Tornano visibili da tutti, dopo un restauro, offrendo nuovi sguardi di questo tragico momento. In effetti i calchi, soprattutto quelli di corpi umani, sono una delle visioni più ricercate da chi visita la città antica. La tecnica archeologica, inventata dall’archeologo Giuseppe Fiorelli, che prevede il riempimento con gesso delle cavità lasciate nella cenere indurita dai materiali organici deterioratisi, riesce a rendere la terribilità della scena dell’eruzione, ricostruendo i dettagli del volto, della posizione dei corpi rimasti lì nel posto in cui sono stati colti dall’eruzione vulcanica del 79 d.c.
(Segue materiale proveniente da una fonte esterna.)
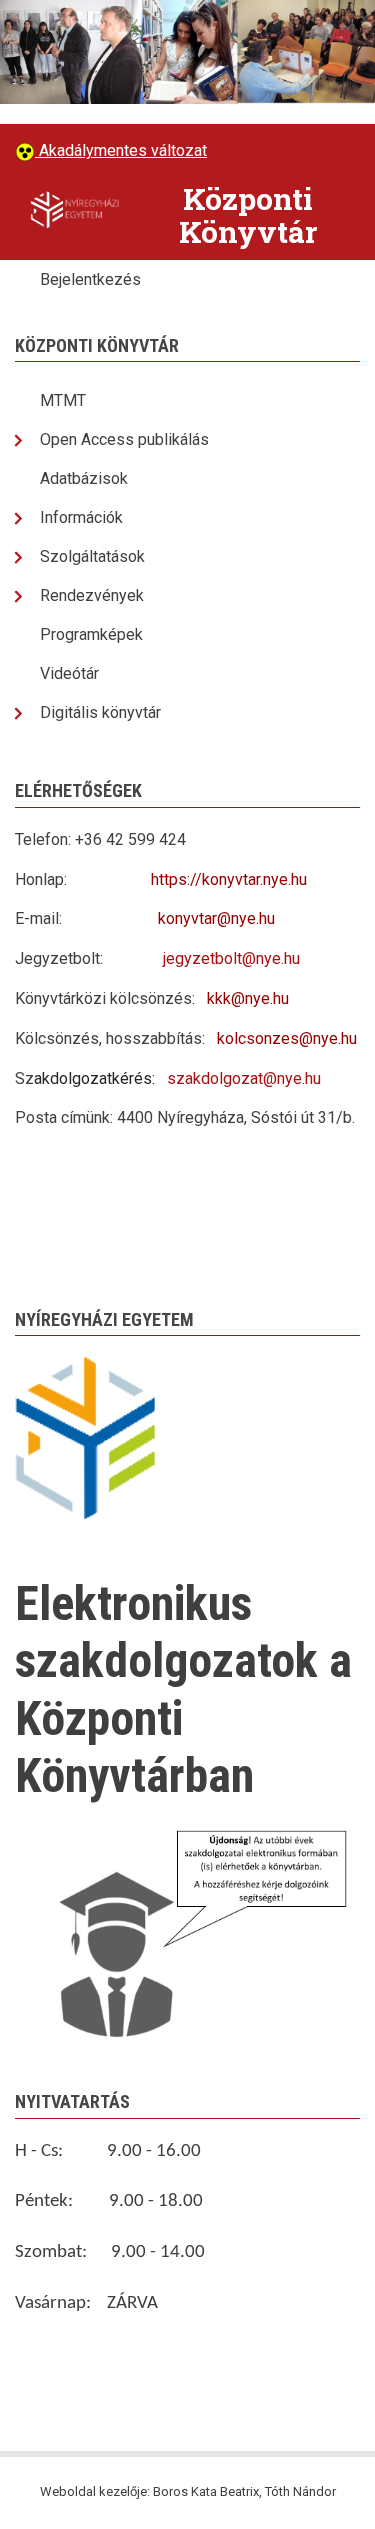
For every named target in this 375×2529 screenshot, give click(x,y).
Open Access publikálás (124, 439)
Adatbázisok (84, 478)
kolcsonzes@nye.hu (287, 1038)
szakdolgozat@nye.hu (244, 1078)
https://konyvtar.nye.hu (229, 879)
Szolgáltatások (92, 556)
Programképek (91, 634)
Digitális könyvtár (100, 712)
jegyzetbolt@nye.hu (231, 958)
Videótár (69, 673)
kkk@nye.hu (248, 998)
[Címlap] (75, 209)
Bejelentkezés (90, 279)
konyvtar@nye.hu (216, 918)
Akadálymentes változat (121, 150)
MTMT (63, 400)
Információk (81, 517)
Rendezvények (92, 595)
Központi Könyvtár (248, 215)
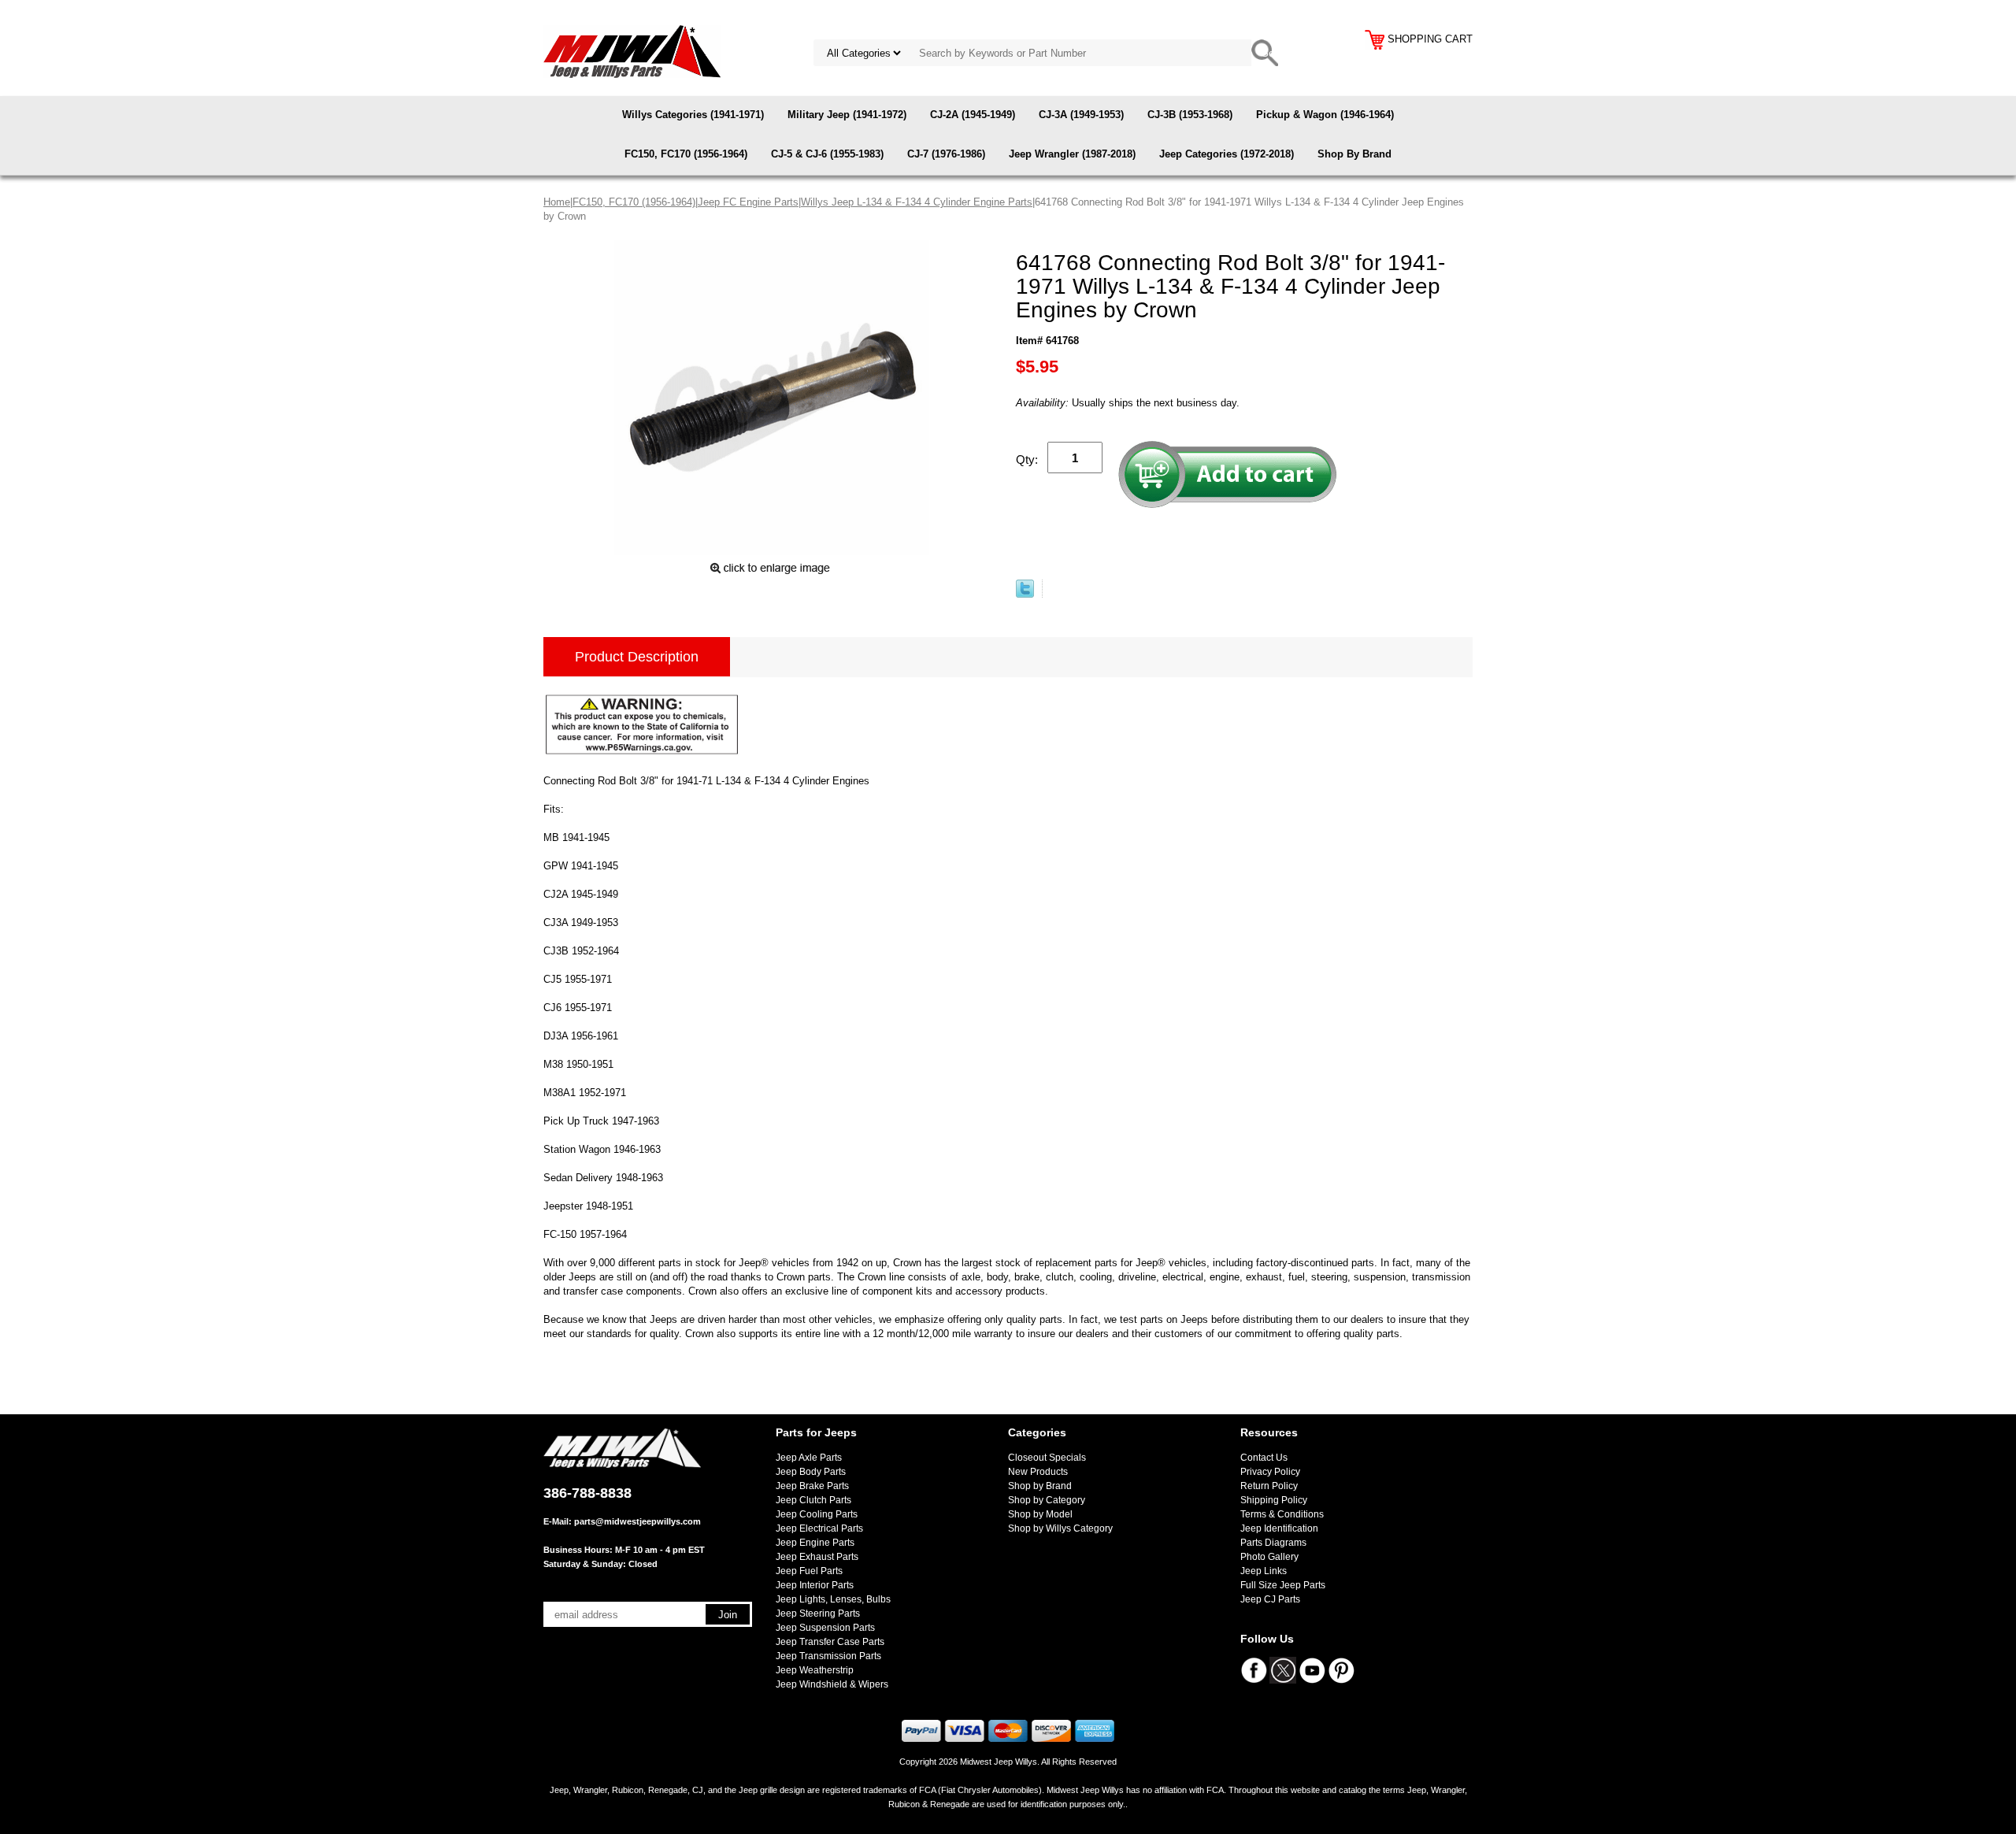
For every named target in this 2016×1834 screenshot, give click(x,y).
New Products (1038, 1471)
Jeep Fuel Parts (809, 1570)
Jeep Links (1263, 1570)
E non lascia indifferenti.
I CALCHI DI PORTA NOCERA
Dei 4 calchi delle vittime, solo uno giace nella posizione originale di rinvenimento. Si tratta di un uomo adulto, alto ca. 1,80 m in posizione prona con le gambe divaricate, coperto sulla parte posteriore da una tunica. Il calco fu lasciato nella sua posizione originaria direttamente sul lapillo. Altre due vittime furono trovate poco lontano, tra porta Nocera e la torre II della fortificazione: un adolescente steso sul fianco sinistro, le gambe piegate in avanti con tracce di tunica sulla schiena e sull’addome e delle suole dei sandali; e un adulto riverso sul fianco destro con braccia e gambe piegate, tracce della tunica e della suola del sandalo sinistro.
L’ultimo calco di questo gruppo era un ragazzo di età compresa tra i 7 e i 19 anni, inizialmente interpretato da Maiuri come un uomo anziano, adagiato sul fianco destro, che conserva l’impronta di un tessuto sottile sul mento, mentre ai piedi indossava sandali con lacci. Le tracce nel calco di un bastone, di una ciotola di legno e di una bisaccia, leggibile in un rigonfiamento sul lato sinistro della vittima, hanno fatto pensare che si trattasse di un mendicante.
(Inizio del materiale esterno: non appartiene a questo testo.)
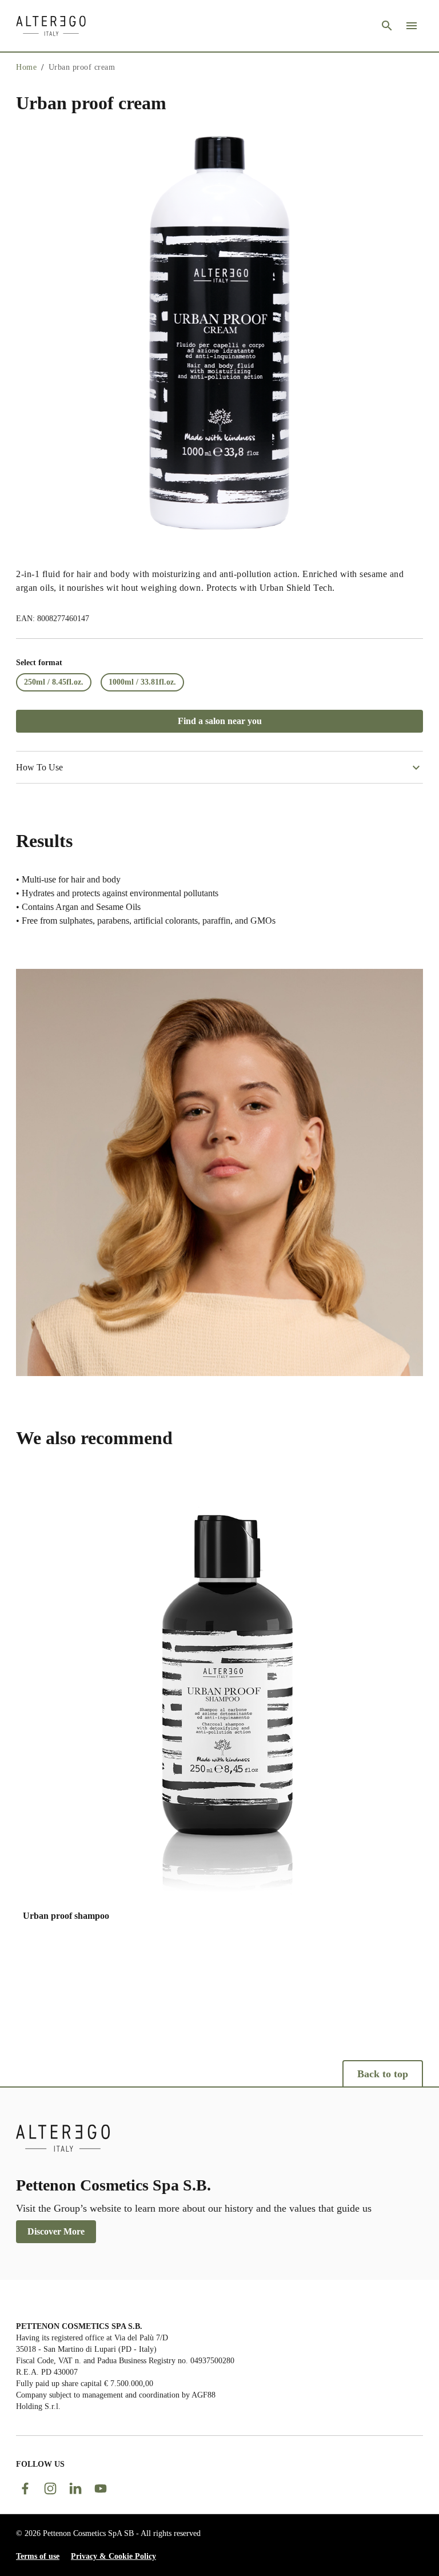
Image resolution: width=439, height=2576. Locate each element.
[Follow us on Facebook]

INTERVENTI DI MANUTENZIONE
Le attività hanno in particolare riguardato la creazione di un accesso sicuro al sito, un riallestimento dello spazio espositivo con l’inserimento di nuove balaustre in ferro e l’alleggerimento dei pannelli di protezione esistenti eliminando le grate che costituivano una limitazione visiva delle opere, dei pannelli è stato lasciato solamente il telaio metallico adattato all’alloggiamento di nuovi elementi vetrati, ultra-chiari e di sicurezza, per una migliore percezione dell’insieme e dei dettagli dei corpi, fino alla manutenzione delle coperture esistenti.
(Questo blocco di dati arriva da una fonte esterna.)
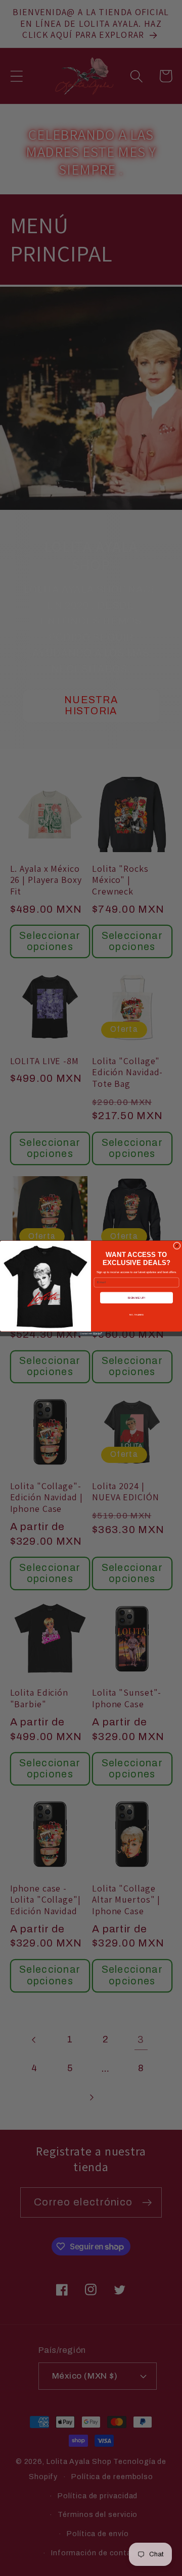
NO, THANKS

“Una particolare attenzione – viene spiegato nel comunicato – è stata dedicata ai calchi in gesso che risultavano fortemente compromessi dal peculiare luogo di esposizione; il contatto diretto con lo strato di terreno di giacitura, primaria in un caso e secondaria negli altri, aveva causato fenomeni diffusi di deterioramento imputabili all’umidità ascensionale. È stato quindi eseguito un intervento conservativo finalizzato ad isolare il manufatto, evitandone il contatto diretto con il sottostante terreno tramite un’operazione complessa di inserimento di un interposto un pannello alveolare in alluminio di isolamento tra il manufatto e il suo strato di giacitura. Anche in questo caso, la manutenzione si configura come un atto dovuto di cura costante per la risoluzione di problematiche conservative insite di un contesto archeologico”.